1. Assign a unique random number to each element. Then, "number of subarrays such that every element in subarray appears even times" = "number of subarrays with XOR 0".
2. Compute the hash of each string, and the hash of its reverse.
3. Does biggestDigit mean most significant digit or the one with the highest value?
4. First of all, look up "Chebyshev distance". What does the set of all points at a distance  ≥ D look like? Once you've figured that out, try to answer queries of this type: "Is there an element smaller than A_x, y at a distance  ≥ D"?

First task can be done with hashing.

First you need to make all numbers in range [1, N]. Than you can save binary string S with length N for each prefix of array : S_i = 1 if we have odd amount of numbers i in current prefix, otherwise S_i = 0. Now for current prefix and binary string S we add amount of same strings in smaller prefixes. This looks as O(n²) time complexity and memory (or even worse) — but we can use hashing. We can save hash values for all prefix strings instead of whole string and this will save our memory space. Also we should notice that string for prefix x and string for prefix x + 1 are different only at one position, so we do not need to hash whole string again, just need to change hash value for that position. Total complexity O(n).

1. It may be hard to solve if you've never seen the idea before.

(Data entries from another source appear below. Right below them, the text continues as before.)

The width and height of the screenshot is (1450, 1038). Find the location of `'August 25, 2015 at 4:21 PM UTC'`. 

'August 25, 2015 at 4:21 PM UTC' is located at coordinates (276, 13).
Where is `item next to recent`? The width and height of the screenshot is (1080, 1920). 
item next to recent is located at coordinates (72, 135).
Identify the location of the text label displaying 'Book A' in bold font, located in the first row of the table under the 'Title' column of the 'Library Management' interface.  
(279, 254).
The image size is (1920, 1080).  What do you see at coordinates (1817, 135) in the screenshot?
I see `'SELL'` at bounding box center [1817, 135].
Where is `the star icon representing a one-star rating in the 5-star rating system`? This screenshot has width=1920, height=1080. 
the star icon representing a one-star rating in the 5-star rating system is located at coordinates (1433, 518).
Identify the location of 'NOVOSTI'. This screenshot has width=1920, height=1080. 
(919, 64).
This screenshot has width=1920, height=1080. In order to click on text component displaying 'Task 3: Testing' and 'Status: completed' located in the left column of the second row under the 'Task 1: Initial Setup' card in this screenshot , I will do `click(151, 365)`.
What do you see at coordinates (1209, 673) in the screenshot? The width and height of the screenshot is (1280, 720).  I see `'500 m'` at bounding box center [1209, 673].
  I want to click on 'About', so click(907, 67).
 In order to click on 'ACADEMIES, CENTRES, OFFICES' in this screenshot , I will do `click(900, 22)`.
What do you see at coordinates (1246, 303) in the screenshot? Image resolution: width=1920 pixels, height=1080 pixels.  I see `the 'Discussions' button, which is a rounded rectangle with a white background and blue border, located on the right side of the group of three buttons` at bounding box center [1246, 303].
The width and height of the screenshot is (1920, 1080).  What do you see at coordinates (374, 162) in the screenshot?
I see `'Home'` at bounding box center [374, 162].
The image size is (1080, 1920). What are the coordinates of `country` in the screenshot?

First compress the array to [1, 5*10^5], after that imagine binary array of pairness of the compressed length for every prefix. For example if the array was [1 2 2 1], pairness array would be:

   - for prefix [1] : [1 0];
   - for prefix [2] : [1 1];
   - for prefix [3] : [1 0];
   - for prefix [4] : [0 0];

Now, string [s_i, s_i + 1, ...s_j] is "good" for the task iff pariness arrays for prefix[i-1] and prefix[j] are equal. Now since those two arrays may be hard to compare for every [i, j], it would be good to hash them.

With generated hashes of those "binary strings" it should be easy to solve the task. Generating those hashes should take O(N(logN+F)), where F is for Hashing.

Problem 2: The order of concatenation matters (for example, b and bc).

1. For each string, compute the suffixes that are palindrome (using hashing, manacher, etc).
   
2. Add the strings in a trie. And for each node, store the number of strings where this position is followed by palindrome suffix (for example in the string, abdkkmkk the nodes for positions 3, 6, 7 and 8 (1-indexing) are followed by palindrome suffixes).
   
3. For each string, match and find the node of its reverse and add the answer.
   Note: this solution will calculate strings abc, and cba twice but will count abdkkmkk and dba once because of the order of concatenation. We can, however, avoid double counting if necessary.
   

Problem 4:

1. Transform every point (X, Y) to (X + Y, X - Y). This changes the distance metric from Manhattan to Chebyshev (i.e. D = max(Δ X, Δ Y) instead of D = Δ X + Δ Y).
   
2. Create a segment tree for the N rows and a segment tree for the N columns, where each node store the minimum value in the rows (or columns) between [L, R]. Also a segment tree for each row and for each column where each node contain the minimum value in the range [L, R] in the corresponding row (or column).
   
3. For the second query, update the corresponding row and column segment tree. Then update the segment tree for the rows and the other for the columns.
   
4. For the first query, binary search on the distance D. The candidate points are in a range of rows [0, X - D] and [X + D, N] or the range of columns [0, Y - D] and [Y + D, N]. Find the minimum and check that it's less than A[X][Y].
   Note: we can add constant C to X - Y to avoid negative array indices.